■ Problem statement
Line by line, reproduce exactly the beginning of the listing below, ending with the line that contains "Event Resources (633, 2378)" and adding nothing.

:: Records ::

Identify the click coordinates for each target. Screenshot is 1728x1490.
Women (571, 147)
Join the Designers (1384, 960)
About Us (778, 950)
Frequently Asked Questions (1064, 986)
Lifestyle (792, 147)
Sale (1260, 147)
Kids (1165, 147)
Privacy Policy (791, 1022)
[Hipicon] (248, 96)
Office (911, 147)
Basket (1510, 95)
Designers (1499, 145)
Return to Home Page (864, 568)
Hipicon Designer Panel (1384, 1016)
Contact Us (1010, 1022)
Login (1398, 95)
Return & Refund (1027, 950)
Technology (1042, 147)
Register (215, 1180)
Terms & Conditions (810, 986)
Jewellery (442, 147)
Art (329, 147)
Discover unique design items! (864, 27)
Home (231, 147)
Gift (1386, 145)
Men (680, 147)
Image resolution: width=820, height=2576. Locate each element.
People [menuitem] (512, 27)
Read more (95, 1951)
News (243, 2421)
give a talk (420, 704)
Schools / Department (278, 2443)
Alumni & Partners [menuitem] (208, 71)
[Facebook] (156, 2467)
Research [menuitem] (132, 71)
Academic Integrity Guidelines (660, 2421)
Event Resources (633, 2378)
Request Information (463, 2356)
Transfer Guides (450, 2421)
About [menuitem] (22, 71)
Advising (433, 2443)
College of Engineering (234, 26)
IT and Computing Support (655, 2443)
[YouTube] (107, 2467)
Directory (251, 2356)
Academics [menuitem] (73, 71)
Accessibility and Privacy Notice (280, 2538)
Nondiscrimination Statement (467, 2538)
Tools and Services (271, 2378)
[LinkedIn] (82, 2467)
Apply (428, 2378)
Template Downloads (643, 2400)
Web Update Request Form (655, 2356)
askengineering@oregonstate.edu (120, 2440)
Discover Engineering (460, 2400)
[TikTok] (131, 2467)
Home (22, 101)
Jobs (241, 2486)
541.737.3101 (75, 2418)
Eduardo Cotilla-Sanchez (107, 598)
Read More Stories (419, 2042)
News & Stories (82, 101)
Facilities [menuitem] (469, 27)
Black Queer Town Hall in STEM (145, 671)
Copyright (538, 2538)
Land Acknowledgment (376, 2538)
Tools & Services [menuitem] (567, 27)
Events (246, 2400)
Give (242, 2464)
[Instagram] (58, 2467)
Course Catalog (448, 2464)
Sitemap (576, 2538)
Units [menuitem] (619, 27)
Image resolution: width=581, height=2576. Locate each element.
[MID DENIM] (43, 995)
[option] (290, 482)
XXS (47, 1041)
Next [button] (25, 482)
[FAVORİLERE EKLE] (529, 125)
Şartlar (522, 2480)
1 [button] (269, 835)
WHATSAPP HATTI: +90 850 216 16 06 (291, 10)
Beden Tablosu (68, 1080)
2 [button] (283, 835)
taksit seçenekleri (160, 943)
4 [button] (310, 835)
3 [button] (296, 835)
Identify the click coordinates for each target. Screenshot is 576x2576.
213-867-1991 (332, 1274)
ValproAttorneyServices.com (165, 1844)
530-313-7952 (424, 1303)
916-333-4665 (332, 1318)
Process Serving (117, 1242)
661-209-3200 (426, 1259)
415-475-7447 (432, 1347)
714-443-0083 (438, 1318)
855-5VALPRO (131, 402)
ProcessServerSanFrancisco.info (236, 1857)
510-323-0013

:::

■ Answer box
Identify the click coordinates for each target. Screenshot is 1728x1490.
Women (571, 147)
Join the Designers (1384, 960)
About Us (778, 950)
Frequently Asked Questions (1064, 986)
Lifestyle (792, 147)
Sale (1260, 147)
Kids (1165, 147)
Privacy Policy (791, 1022)
[Hipicon] (248, 96)
Office (911, 147)
Basket (1510, 95)
Designers (1499, 145)
Return to Home Page (864, 568)
Hipicon Designer Panel (1384, 1016)
Contact Us (1010, 1022)
Login (1398, 95)
Return & Refund (1027, 950)
Technology (1042, 147)
Register (215, 1180)
Terms & Conditions (810, 986)
Jewellery (442, 147)
Art (329, 147)
Discover unique design items! (864, 27)
Home (231, 147)
Gift (1386, 145)
Men (680, 147)
Image resolution: width=820, height=2576. Locate each element.
People [menuitem] (512, 27)
Read more (95, 1951)
News (243, 2421)
give a talk (420, 704)
Schools / Department (278, 2443)
Alumni & Partners [menuitem] (208, 71)
[Facebook] (156, 2467)
Research [menuitem] (132, 71)
Academic Integrity Guidelines (660, 2421)
Event Resources (633, 2378)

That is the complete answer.